Le groupe panafricain dénonce une campagne de discrédit et envisage des poursuites pour diffamation
Le groupe Afrique Média est monté au créneau pour réfuter avec la plus grande fermeté les informations relayées par la chaîne française France 24 faisant état d’un prétendu financement de 15 millions d’euros, soit plus de 9 milliards de francs CFA, que son président-directeur général, Justin Tagouh, aurait reçu du président russe Vladimir Poutine.
Dans un démenti sans équivoque, Afrique Média qualifie ces affirmations de « totalement fausses », estimant qu’elles portent gravement atteinte à l’honneur de son dirigeant ainsi qu’à la crédibilité du groupe de presse.
Un démenti catégorique face à des accusations contestées
Selon Afrique Média, aucune preuve tangible n’a été présentée pour étayer ces accusations. Le groupe affirme qu’aucun versement de cette nature n’a jamais été effectué, ni au bénéfice personnel de Justin Tagouh, ni au profit de l’entreprise.
Pour la direction du média, relayer de telles allégations sans éléments matériels constituerait une grave entorse aux principes fondamentaux du journalisme, notamment en matière de vérification des faits et du respect du contradictoire.

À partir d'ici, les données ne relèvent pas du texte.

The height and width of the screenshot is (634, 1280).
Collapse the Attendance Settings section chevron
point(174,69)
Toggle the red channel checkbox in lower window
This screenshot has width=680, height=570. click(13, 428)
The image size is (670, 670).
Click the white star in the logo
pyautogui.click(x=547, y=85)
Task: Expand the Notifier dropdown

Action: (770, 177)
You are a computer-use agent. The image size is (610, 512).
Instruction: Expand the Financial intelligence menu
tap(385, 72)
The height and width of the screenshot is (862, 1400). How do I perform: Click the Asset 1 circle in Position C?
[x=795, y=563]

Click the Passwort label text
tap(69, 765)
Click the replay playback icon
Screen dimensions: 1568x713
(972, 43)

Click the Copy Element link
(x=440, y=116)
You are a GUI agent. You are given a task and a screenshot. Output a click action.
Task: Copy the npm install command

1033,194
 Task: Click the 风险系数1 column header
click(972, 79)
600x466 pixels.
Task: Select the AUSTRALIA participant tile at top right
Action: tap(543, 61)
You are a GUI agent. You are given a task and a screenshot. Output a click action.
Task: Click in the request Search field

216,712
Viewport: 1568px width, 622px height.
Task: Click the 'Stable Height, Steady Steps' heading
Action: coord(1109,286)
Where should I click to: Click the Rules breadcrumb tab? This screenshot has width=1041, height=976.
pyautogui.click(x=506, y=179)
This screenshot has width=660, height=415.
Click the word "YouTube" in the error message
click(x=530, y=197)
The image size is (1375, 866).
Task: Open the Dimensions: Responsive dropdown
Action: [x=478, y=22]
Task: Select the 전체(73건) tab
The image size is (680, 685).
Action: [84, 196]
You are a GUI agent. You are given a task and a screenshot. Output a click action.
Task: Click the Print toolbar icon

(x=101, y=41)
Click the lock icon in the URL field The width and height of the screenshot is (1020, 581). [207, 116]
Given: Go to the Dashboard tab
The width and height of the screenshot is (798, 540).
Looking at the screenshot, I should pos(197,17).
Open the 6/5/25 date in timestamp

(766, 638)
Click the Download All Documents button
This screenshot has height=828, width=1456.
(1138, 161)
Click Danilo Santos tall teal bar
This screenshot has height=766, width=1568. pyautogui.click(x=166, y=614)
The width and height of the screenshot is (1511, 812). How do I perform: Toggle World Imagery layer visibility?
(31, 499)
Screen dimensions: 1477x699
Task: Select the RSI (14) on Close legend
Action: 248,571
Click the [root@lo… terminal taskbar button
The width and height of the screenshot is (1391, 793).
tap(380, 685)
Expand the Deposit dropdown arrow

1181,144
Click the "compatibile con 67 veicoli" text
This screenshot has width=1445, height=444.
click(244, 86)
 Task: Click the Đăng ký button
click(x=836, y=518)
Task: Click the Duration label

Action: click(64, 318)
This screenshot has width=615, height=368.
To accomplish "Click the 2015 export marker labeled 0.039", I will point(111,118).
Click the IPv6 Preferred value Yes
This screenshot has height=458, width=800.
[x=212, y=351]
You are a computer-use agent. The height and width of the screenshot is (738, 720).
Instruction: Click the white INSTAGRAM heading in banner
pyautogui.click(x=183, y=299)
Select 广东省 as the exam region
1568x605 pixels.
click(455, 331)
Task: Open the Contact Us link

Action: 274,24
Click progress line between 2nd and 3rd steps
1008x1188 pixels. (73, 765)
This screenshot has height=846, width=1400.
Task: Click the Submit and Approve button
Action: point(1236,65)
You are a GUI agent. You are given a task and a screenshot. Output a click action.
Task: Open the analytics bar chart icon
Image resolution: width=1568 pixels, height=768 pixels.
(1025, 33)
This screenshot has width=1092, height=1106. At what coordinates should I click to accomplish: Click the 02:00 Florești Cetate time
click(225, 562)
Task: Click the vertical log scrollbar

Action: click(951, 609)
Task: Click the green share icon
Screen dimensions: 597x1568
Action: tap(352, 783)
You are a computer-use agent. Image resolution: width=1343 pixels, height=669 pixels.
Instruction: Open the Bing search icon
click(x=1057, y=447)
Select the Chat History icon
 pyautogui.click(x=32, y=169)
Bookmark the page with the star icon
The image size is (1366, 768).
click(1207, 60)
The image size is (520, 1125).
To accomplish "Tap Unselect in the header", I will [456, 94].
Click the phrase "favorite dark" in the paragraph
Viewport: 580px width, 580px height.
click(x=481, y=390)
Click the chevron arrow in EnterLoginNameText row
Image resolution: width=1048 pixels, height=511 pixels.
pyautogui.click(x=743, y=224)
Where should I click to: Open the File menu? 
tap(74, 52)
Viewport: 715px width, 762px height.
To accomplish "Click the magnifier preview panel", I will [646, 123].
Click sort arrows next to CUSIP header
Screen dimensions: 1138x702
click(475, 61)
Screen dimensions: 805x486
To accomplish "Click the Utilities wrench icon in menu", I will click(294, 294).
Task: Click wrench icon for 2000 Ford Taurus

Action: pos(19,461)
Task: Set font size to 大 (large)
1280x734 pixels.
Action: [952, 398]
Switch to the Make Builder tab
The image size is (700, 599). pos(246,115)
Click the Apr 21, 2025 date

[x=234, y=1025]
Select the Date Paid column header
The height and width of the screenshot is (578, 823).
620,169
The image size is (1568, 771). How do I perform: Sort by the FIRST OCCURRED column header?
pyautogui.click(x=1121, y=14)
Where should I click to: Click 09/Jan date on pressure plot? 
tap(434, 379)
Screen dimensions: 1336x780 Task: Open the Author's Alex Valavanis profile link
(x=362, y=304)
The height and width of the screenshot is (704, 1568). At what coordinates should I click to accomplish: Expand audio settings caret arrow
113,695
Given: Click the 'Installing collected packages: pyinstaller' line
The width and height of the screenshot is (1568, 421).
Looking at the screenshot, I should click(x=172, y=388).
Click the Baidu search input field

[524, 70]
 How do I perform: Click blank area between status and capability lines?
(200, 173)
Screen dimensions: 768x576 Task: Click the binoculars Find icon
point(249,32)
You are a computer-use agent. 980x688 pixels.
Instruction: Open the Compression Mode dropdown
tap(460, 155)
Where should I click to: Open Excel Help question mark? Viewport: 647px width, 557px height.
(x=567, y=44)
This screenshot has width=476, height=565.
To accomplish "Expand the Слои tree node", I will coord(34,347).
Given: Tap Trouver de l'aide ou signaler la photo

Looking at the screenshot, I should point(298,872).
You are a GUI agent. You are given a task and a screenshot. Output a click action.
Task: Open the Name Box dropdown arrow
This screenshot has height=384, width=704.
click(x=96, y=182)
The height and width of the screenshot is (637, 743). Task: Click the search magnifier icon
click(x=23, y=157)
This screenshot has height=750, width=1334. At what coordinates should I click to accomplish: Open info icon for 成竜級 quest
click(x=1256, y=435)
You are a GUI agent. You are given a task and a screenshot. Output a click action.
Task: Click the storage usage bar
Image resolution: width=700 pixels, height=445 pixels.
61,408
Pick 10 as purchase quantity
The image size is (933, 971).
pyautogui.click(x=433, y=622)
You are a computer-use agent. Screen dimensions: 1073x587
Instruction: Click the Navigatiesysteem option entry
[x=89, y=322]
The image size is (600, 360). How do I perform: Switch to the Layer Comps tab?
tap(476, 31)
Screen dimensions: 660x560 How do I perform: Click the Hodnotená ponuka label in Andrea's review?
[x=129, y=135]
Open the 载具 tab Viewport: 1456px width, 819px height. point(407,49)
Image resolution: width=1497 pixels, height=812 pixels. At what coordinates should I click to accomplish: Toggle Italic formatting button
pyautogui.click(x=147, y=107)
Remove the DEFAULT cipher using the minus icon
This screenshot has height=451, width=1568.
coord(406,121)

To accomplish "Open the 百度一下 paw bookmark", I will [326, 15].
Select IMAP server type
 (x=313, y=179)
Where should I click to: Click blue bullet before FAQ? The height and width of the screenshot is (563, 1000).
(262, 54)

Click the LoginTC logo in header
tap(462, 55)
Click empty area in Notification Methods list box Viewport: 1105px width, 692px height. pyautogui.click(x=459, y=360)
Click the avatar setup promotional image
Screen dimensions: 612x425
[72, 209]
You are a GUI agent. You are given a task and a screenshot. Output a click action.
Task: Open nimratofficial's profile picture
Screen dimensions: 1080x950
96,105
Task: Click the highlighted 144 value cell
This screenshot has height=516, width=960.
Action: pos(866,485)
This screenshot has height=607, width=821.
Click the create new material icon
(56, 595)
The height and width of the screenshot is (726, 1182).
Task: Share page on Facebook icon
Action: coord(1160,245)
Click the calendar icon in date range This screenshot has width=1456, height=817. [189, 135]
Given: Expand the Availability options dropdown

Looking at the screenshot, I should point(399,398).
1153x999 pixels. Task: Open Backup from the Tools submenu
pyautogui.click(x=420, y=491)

Afrique Média soutient que son financement repose sur ses activités commerciales, ses partenariats privés et ses revenus propres, et rejette toute accusation de financement occulte étranger.
Une offensive médiatique dénoncée par le groupe
Pour les responsables d’Afrique Média, cette polémique s’inscrit dans un contexte plus large de tensions entre certains médias occidentaux et plusieurs organes de presse panafricains qui revendiquent une ligne éditoriale indépendante.
Le groupe estime être régulièrement la cible de campagnes visant à remettre en cause sa crédibilité en raison de ses positions éditoriales sur les questions de souveraineté africaine, de gouvernance et des relations internationales.
Dans cette lecture, les accusations relayées contre Justin Tagouh seraient destinées à fragiliser l’image du média auprès de son public et à alimenter le doute sur son indépendance.